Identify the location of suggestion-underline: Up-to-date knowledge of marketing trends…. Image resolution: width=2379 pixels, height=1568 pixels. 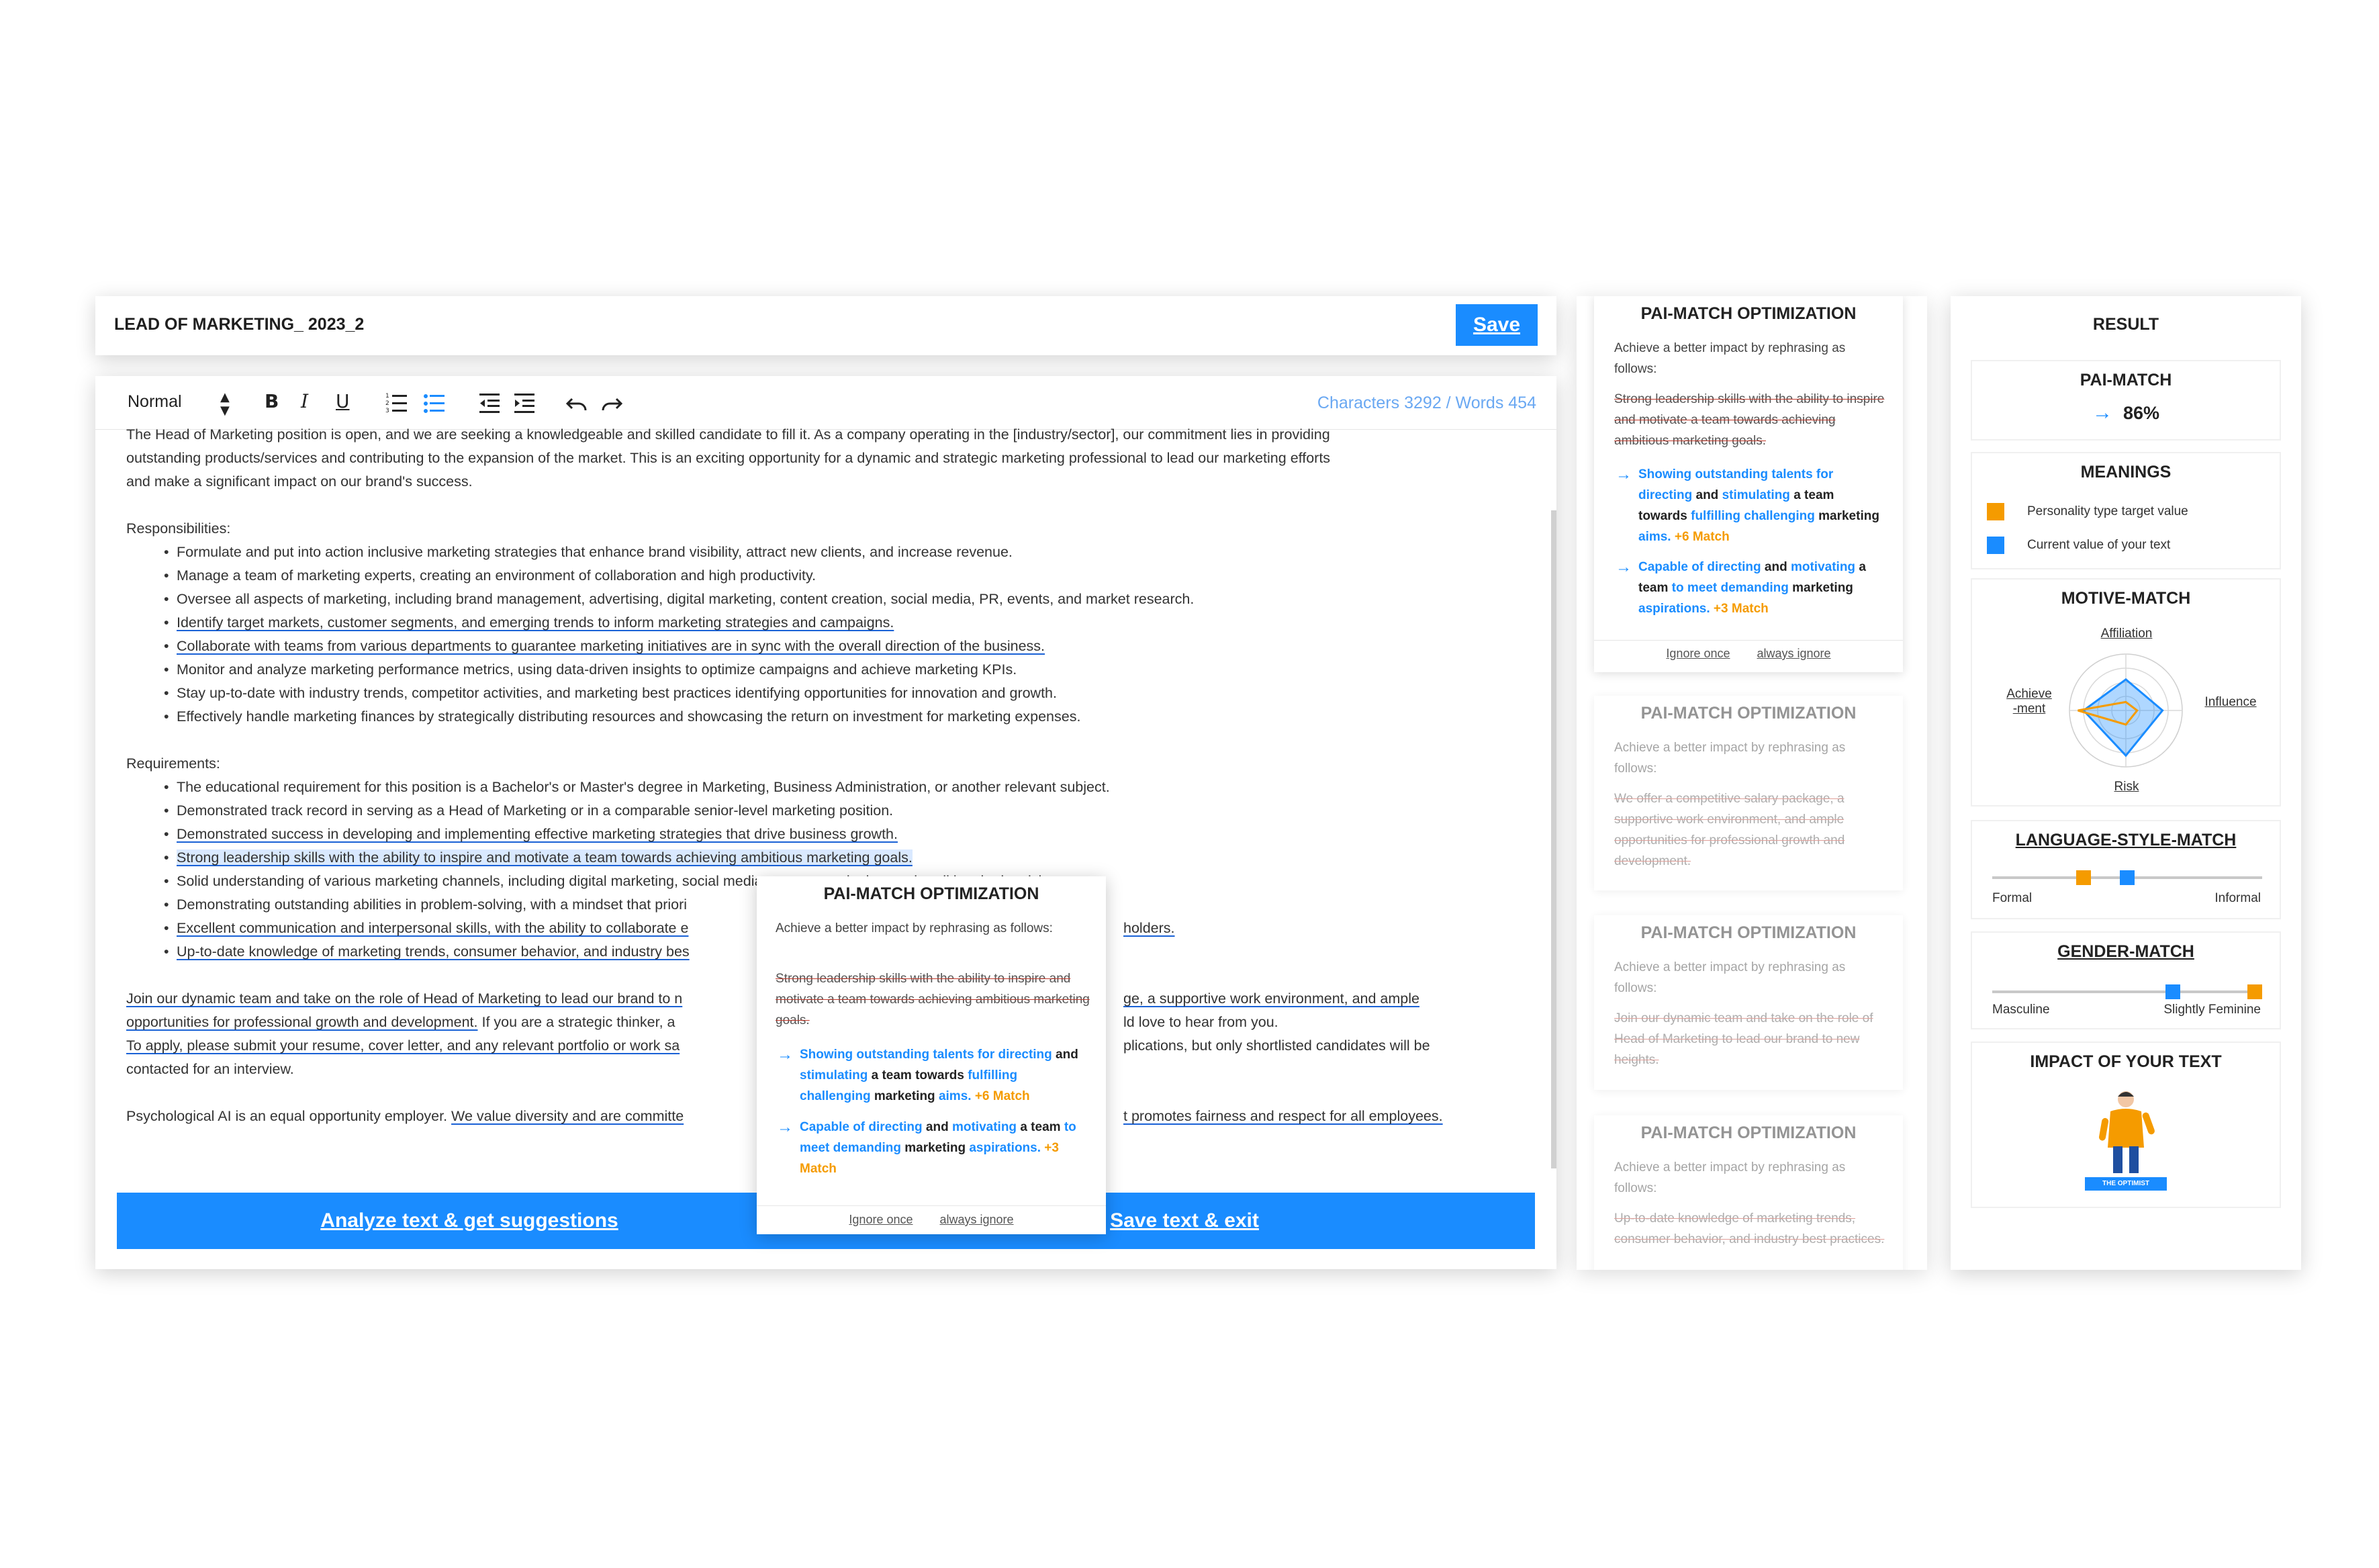
(434, 952).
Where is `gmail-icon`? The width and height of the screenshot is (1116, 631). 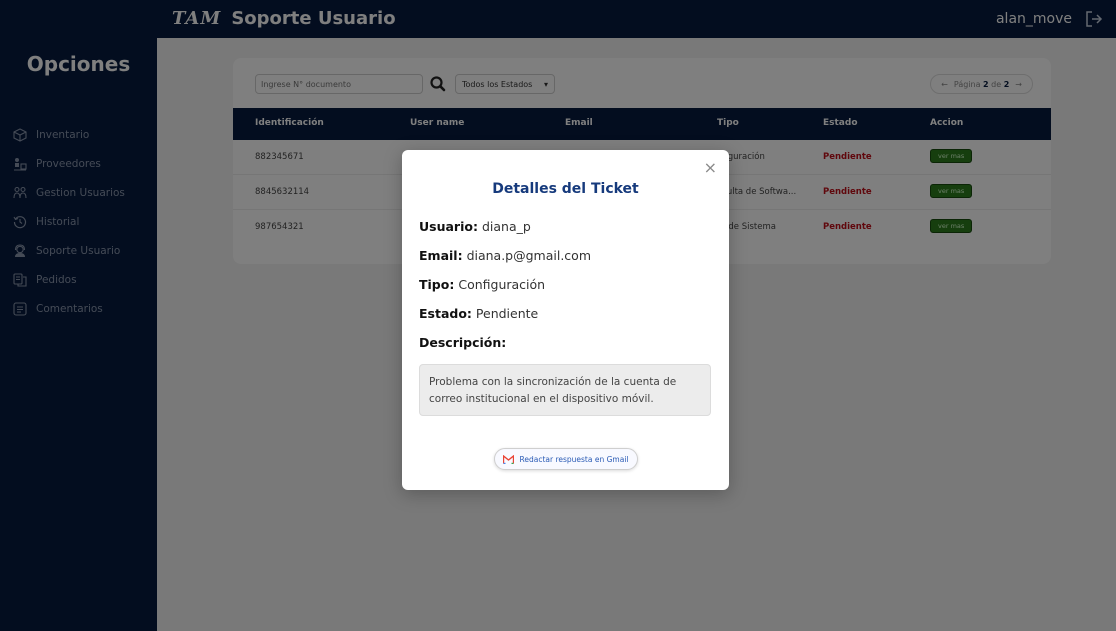 gmail-icon is located at coordinates (509, 459).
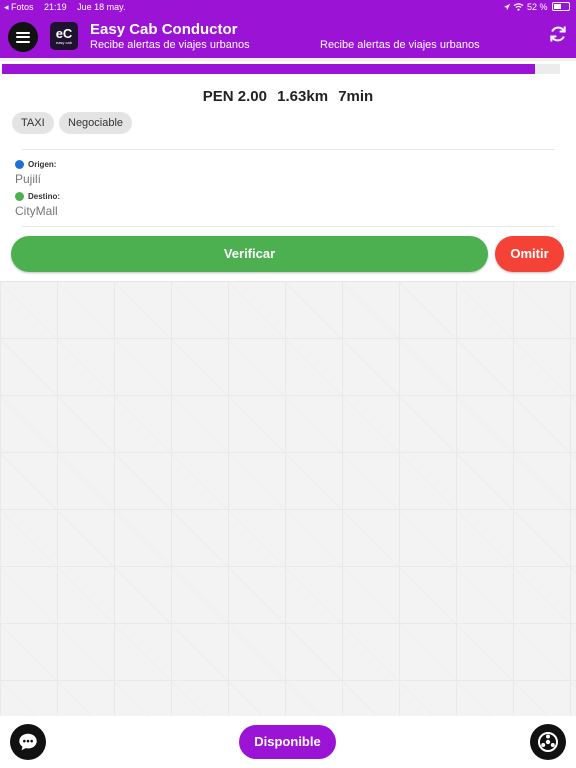  What do you see at coordinates (64, 42) in the screenshot?
I see `logo-text: easy cab` at bounding box center [64, 42].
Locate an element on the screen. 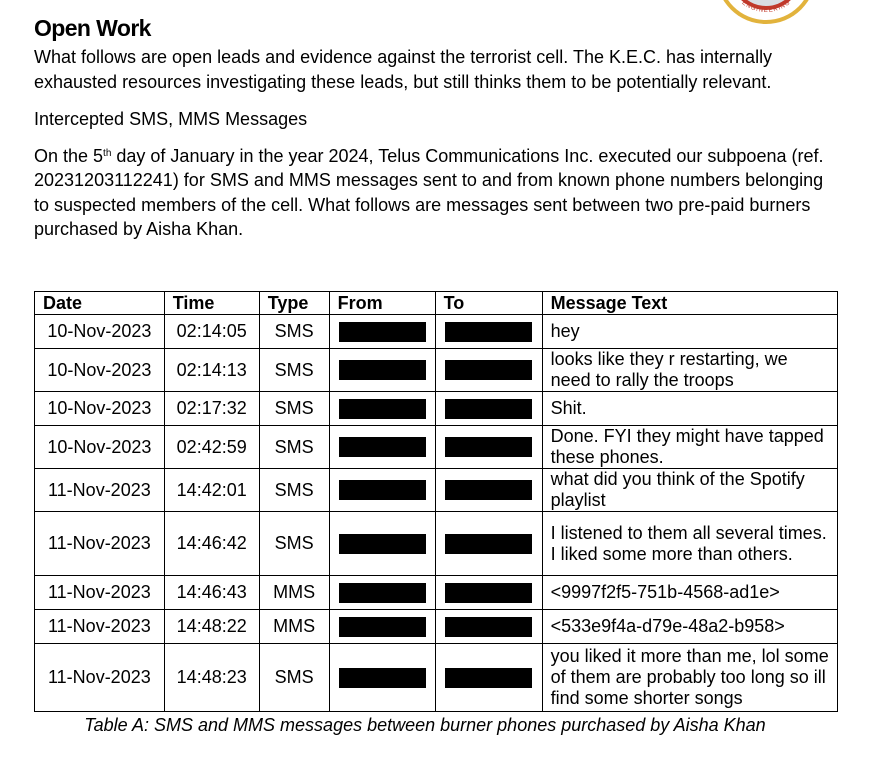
+ + + + + + +
The task:
Rewrite the material from its start through the line containing "(434, 952).", swapping "marketing" for "sales" and changing nothing else. Leave the pictures out.

Solution below:
Identify the location of suggestion-underline: Up-to-date knowledge of sales trends…. Image resolution: width=2379 pixels, height=1568 pixels. 
(434, 952).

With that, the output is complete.